9. Implementation of Queue using linked list
• In a linked queue, each node of the queue consists of two parts i.e.
data part and the link part.
• Each element of the queue points to its immediate next element in
the memory.
• In the linked queue, there are two pointers maintained in the
memory i.e. front pointer and rear pointer.
• The front pointer contains the address of the starting element of the
queue while the rear pointer contains the address of the last element
of the queue.

10. Operations in linked implementation of queue
i) Creation of Queue:
class Node:
def __init__(self, data):
self.data = data
self.next = None
class Queue:
def __init__(self):
self.front = None
self.rear = None

11. Operations in linked implementation of queue
ii) Enqueue():
def enqueue(self, item):
new_node = Node(item)
if self.rear is None:
self.front = new_node
self.rear = new_node
else:
self.rear.next = new_node
self.rear = new_node
print("Enqueued item:", item)

12. Operations in linked implementation of queue
iii) Dequeue():
def dequeue(self):
if self.front is None:
print("Queue is empty")
else:
item = self.front.data
self.front = self.front.next
if self.front is None:
self.rear = None
print("Dequeued item:", item)

13. Operations in linked implementation of queue
iv) Peek():
def peek(self):
if self.front is None:
print("Queue is empty")
else:
print("Front item:", self.front.data)
v) Display():
def display(self):
if self.front is None:
print("Queue is empty")
else:
current = self.front
queue_items = []
while current:
queue_items.append(current.data)
current = current.next
print("Queue:", queue_items)

14. Example:
queue = Queue()
queue.enqueue(1)
queue.enqueue(2)
queue.enqueue(3)
queue.display()
queue.peek()
queue.dequeue()
queue.display()
queue.dequeue()
queue.dequeue()
queue.dequeue()
queue.display()
output:
Enqueued item: 1
Enqueued item: 2
Enqueued item: 3
Queue: [1, 2, 3]
Front item: 1
Dequeued item: 1
Queue: [2, 3]
Dequeued item: 2
Dequeued item: 3
Queue is empty
Queue is empty

15. Advantage of Queue ADT:
• A large amount of data can be managed efficiently with ease.
• Operations such as insertion and deletion can be performed with ease
as it follows the first in first out rule.
• Queues are useful when a particular service is used by multiple
consumers.
• Queues are fast in speed for data inter-process communication.
• Queues can be used in the implementation of other data structures.

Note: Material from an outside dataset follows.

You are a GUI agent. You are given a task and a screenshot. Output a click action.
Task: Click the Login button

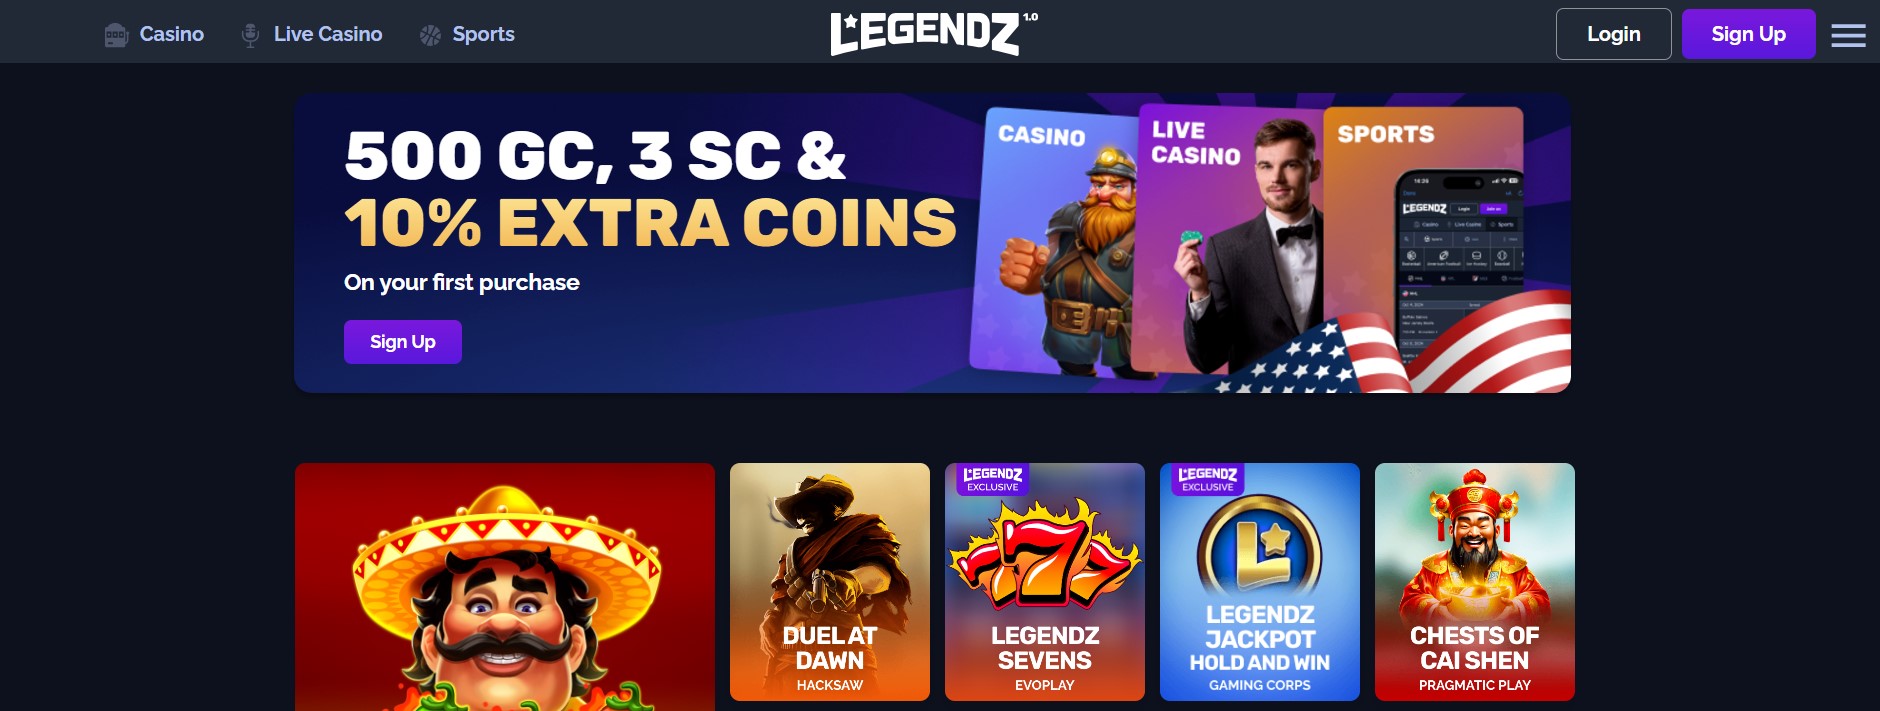point(1613,34)
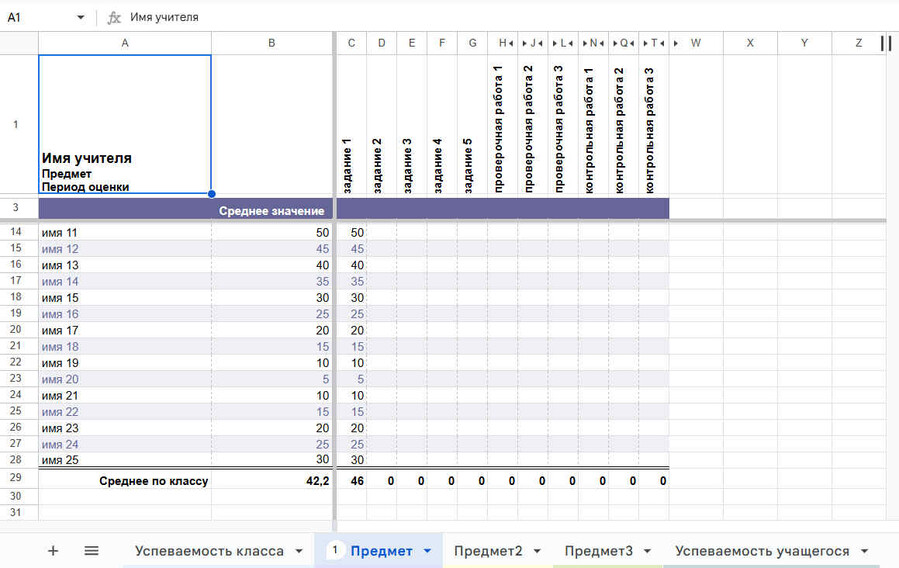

16. Disadvantage of Queue ADT
• The operations such as insertion and deletion of elements from the
middle are time consuming.
• Limited Space.
• In a classical queue, a new element can only be inserted when the
existing elements are deleted from the queue.
• Searching an element takes O(N) time

17. Application of Queue ADT
• ATM Booth Line
• Ticket Counter Line
• Key press sequence on the keyboard
• CPU task scheduling
• Waiting time of each customer at call centers.